## INSTRUCTIONS FOR THE TASK
Every record must appear in the answer exactly as it stands.

## SOURCE DATA

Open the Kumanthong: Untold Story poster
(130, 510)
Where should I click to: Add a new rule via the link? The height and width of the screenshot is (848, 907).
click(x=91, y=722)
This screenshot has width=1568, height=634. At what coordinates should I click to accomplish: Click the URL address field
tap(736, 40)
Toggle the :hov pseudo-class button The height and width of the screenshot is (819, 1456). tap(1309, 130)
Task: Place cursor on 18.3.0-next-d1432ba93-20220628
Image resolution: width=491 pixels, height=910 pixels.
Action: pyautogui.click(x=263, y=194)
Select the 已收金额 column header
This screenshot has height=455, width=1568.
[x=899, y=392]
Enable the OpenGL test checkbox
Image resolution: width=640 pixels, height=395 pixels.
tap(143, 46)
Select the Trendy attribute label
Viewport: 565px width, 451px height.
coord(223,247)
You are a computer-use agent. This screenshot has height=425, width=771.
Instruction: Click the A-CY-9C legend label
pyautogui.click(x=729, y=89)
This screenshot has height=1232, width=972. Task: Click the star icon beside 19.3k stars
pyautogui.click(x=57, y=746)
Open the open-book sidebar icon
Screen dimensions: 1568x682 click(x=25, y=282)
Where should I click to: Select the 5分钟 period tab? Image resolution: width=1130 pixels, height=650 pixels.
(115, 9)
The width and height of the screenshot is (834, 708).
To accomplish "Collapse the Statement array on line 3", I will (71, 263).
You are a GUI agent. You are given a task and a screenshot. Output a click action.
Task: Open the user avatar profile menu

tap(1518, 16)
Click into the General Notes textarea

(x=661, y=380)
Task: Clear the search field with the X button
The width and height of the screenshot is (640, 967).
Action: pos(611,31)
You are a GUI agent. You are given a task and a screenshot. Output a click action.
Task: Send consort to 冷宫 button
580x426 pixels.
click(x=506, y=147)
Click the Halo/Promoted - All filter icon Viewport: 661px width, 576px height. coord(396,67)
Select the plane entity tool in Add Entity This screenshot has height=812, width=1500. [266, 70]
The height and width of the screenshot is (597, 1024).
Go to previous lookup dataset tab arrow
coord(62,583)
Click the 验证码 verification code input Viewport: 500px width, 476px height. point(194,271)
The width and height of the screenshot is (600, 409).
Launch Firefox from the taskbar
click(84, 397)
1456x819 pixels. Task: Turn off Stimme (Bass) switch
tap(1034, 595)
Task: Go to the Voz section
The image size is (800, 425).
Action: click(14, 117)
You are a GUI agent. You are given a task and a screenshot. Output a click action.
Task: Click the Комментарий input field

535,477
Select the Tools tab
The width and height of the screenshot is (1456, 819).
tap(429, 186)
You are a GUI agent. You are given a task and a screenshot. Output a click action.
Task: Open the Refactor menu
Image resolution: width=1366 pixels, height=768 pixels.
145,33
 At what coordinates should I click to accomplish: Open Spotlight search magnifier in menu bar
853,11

## EXERCISE SOLUTION
Open the Kumanthong: Untold Story poster
(130, 510)
Where should I click to: Add a new rule via the link? The height and width of the screenshot is (848, 907).
click(x=91, y=722)
This screenshot has width=1568, height=634. At what coordinates should I click to accomplish: Click the URL address field
tap(736, 40)
Toggle the :hov pseudo-class button The height and width of the screenshot is (819, 1456). tap(1309, 130)
Task: Place cursor on 18.3.0-next-d1432ba93-20220628
Image resolution: width=491 pixels, height=910 pixels.
Action: pyautogui.click(x=263, y=194)
Select the 已收金额 column header
This screenshot has height=455, width=1568.
[x=899, y=392]
Enable the OpenGL test checkbox
Image resolution: width=640 pixels, height=395 pixels.
tap(143, 46)
Select the Trendy attribute label
Viewport: 565px width, 451px height.
coord(223,247)
You are a computer-use agent. This screenshot has height=425, width=771.
Instruction: Click the A-CY-9C legend label
pyautogui.click(x=729, y=89)
This screenshot has height=1232, width=972. Task: Click the star icon beside 19.3k stars
pyautogui.click(x=57, y=746)
Open the open-book sidebar icon
Screen dimensions: 1568x682 click(x=25, y=282)
Where should I click to: Select the 5分钟 period tab? Image resolution: width=1130 pixels, height=650 pixels.
(115, 9)
The width and height of the screenshot is (834, 708).
To accomplish "Collapse the Statement array on line 3", I will (71, 263).
You are a GUI agent. You are given a task and a screenshot. Output a click action.
Task: Open the user avatar profile menu

tap(1518, 16)
Click into the General Notes textarea

(x=661, y=380)
Task: Clear the search field with the X button
The width and height of the screenshot is (640, 967).
Action: pos(611,31)
You are a GUI agent. You are given a task and a screenshot. Output a click action.
Task: Send consort to 冷宫 button
580x426 pixels.
click(x=506, y=147)
Click the Halo/Promoted - All filter icon Viewport: 661px width, 576px height. coord(396,67)
Select the plane entity tool in Add Entity This screenshot has height=812, width=1500. [266, 70]
The height and width of the screenshot is (597, 1024).
Go to previous lookup dataset tab arrow
coord(62,583)
Click the 验证码 verification code input Viewport: 500px width, 476px height. point(194,271)
The width and height of the screenshot is (600, 409).
Launch Firefox from the taskbar
click(84, 397)
1456x819 pixels. Task: Turn off Stimme (Bass) switch
tap(1034, 595)
Task: Go to the Voz section
The image size is (800, 425).
Action: click(14, 117)
You are a GUI agent. You are given a task and a screenshot. Output a click action.
Task: Click the Комментарий input field

535,477
Select the Tools tab
The width and height of the screenshot is (1456, 819).
tap(429, 186)
You are a GUI agent. You are given a task and a screenshot. Output a click action.
Task: Open the Refactor menu
Image resolution: width=1366 pixels, height=768 pixels.
145,33
 At what coordinates should I click to accomplish: Open Spotlight search magnifier in menu bar
853,11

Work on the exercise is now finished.